Behind the sheets

Behind the sheets

My interest in molecular clusters was first stirred as an undergraduate researcher when I investigated metal chalcogenide clusters and their role as superatomic building blocks. A great number of molecular clusters can be viewed as having been excised from the structure of a three-dimensional material. Deriving clusters from two-dimensional materials, however, has the intriguing potential to combine traditional quantum confinement with two-dimensional physics. The Long group also has a long-standing interest in molecular clusters, and upon joining this group for graduate school I became involved with developing methods for isolating such two-dimensional molecular clusters. In our new report, we demonstrate using metal–organic frameworks as ligand scaffolds to synthesize and study a series of metal halide 2DQDs (M19X38; M = Fe, Co, Ni; X = Cl, Br).

The Long group first became interested in using metal–organic frameworks as templates for inorganic structures through an Office of Naval Research Multi-University Research Initiative aimed at stabilizing high-nuclearity metalloid clusters. We proposed to leverage the well-defined pore environments of metal–organic frameworks to template cluster growth. Knowing that most clusters can only be synthesized with the aid of capping ligands, we focused on frameworks with pores lined with coordinating groups that could serve as nucleation points for cluster growth, as well as stabilize cluster surfaces. Our first strategy for this project was to grow metal clusters using low-valent metal complexes in the bipyridine-functionalized metal–organic framework Zr6O4(OH)4(bpydc)6. As we made initial attempts to execute this strategy, Miguel was also working on a separate project aimed at studying the effect of pore confinement on the reactivity of ethylene oligomerization catalysts.1, 2 Here, mononuclear bipyridine nickel bromide complexes were prepared within the same zirconium framework as catalyst precursors. Miguel had hoped to characterize the nickel-metalated framework by single-crystal X-ray diffraction during an overnight shift at the small molecule crystallography beamline at the Advanced Light Source. After resolving the nickel–bipyridine complexes, however, Miguel noticed several additional residual electron density peaks near these sites in the structural refinement. The closest peak was assigned as another nickel center, and the peaks next to this site were then assigned as bromide. As he proceeded to assign the remaining peaks, we were astonished to find that it was a sheet!
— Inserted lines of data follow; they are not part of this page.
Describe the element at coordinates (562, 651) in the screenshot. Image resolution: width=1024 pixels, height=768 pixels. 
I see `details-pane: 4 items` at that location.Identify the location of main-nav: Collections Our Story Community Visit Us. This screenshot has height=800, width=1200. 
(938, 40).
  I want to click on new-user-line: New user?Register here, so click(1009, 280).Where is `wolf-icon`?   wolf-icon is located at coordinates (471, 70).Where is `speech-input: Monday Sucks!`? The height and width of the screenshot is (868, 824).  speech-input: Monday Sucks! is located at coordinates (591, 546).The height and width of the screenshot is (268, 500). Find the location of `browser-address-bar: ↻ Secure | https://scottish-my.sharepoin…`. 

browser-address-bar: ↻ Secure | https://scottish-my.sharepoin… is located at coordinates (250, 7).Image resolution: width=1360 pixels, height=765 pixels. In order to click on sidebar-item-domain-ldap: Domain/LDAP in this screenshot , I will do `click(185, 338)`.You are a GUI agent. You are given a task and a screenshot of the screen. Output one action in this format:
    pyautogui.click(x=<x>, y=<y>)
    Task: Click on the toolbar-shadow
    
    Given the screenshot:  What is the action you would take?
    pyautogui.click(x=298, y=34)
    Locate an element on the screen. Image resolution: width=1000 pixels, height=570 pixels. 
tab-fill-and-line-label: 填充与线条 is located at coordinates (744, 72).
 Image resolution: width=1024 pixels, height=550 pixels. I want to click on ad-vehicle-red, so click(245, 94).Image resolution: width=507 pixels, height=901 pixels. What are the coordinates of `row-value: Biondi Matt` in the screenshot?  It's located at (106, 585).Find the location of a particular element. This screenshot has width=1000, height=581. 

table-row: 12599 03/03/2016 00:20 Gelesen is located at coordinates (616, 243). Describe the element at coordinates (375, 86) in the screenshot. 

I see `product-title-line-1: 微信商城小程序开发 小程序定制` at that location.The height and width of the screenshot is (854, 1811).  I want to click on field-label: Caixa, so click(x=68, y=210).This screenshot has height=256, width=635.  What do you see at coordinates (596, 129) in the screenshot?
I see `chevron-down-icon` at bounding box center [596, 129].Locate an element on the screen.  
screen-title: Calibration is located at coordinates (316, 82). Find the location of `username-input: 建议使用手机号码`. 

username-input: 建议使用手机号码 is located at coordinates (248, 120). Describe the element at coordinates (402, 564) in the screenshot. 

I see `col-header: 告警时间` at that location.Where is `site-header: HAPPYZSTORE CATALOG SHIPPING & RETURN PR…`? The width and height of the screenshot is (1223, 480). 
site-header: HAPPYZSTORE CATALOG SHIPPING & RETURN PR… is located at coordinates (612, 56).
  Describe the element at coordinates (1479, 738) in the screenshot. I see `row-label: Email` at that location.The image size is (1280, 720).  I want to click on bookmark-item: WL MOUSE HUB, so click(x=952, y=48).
Figure 1. Stages of NiBr2 cluster growth based on 100 K single-crystal structures of Zr6O4(OH)4(bpydc)6 after reaction with 1.0, 1.5, and excess equivalents of NiBr2. In the structure obtained from the reaction of 1.5 equivalents NiBr2, a section of the cluster is faded to illustrate its lower occupancy. Yellow, green, dark red, red, blue, and gray spheres represent Zr, Ni, Br, O, N, and C atoms, respectively; H atoms are omitted for clarity.

We quickly recognized that this sheet—measuring just 1.5 nm across—represented a fragment excised from a single monolayer of the bulk NiBr2 structure. This result perfectly fit in with our efforts to template inorganic structure growth; six of the bipyridine linkers that line the framework pores enforce a hexagonal cluster shape and prevent further cluster growth, affording a well-defined NiBr2 nanosheet that can be characterized by crystallography. Critically, we realized that the migration of NiBr2 units to form of sheets at the interior of the framework requires an equilibrium between the sheets and nickel species in solution. This realization ultimately allowed us to expand the scope of this result to other metal halides and to follow sheet growth by crystallography.

Motivated by our interest in investigating unique magnetic behaviors, we identified FeCl2 as a material that might display superparamagnetism if isolated as a monolayer and confined at the nanometer scale. In the bulk layered material, each iron atom displays Ising-type anisotropy, with its spin oriented perpendicular to FeCl2 planes. While single-layer FeCl2 has yet to be prepared, we were encouraged by recent reports of CrI3 monolayers displaying ferromagnetic ordering. Gratifyingly, we succeeded in preparing the material Zr6O4(OH)4(bpydc)6(FeCl2)19 and indeed observed magnetic hysteresis up to 3 K.

Overall, we have demonstrated that metal­–organic frameworks can be used to template the growth of nanosized, inorganic structures, and we believe that this approach will continue to yield materials that have new and exciting electromagnetic properties. Moreover, this project has been particularly satisfying for us as it demonstrates the interdependence of ideas and people within research groups as well as how crucial insight can be gained from serendipitous discovery in research.


1. Gonzalez, M. I., Bloch, E. D., Mason, J. A., Teat, S. J. & Long, J. R. Single-crystal-to-single-crystal metalation of a metal-organic framework: a route toward structurally well-defined catalysts. Inorg. Chem. 54, 2995–3005 (2015).

2. Gonzalez, M. I., Oktawiec, J. & Long, J. R. Ethylene oligomerization in metal-organic frameworks bearing nickel(II) 2,2'-bipyridine complexes. Faraday Discuss. 201, 363–379 (2017).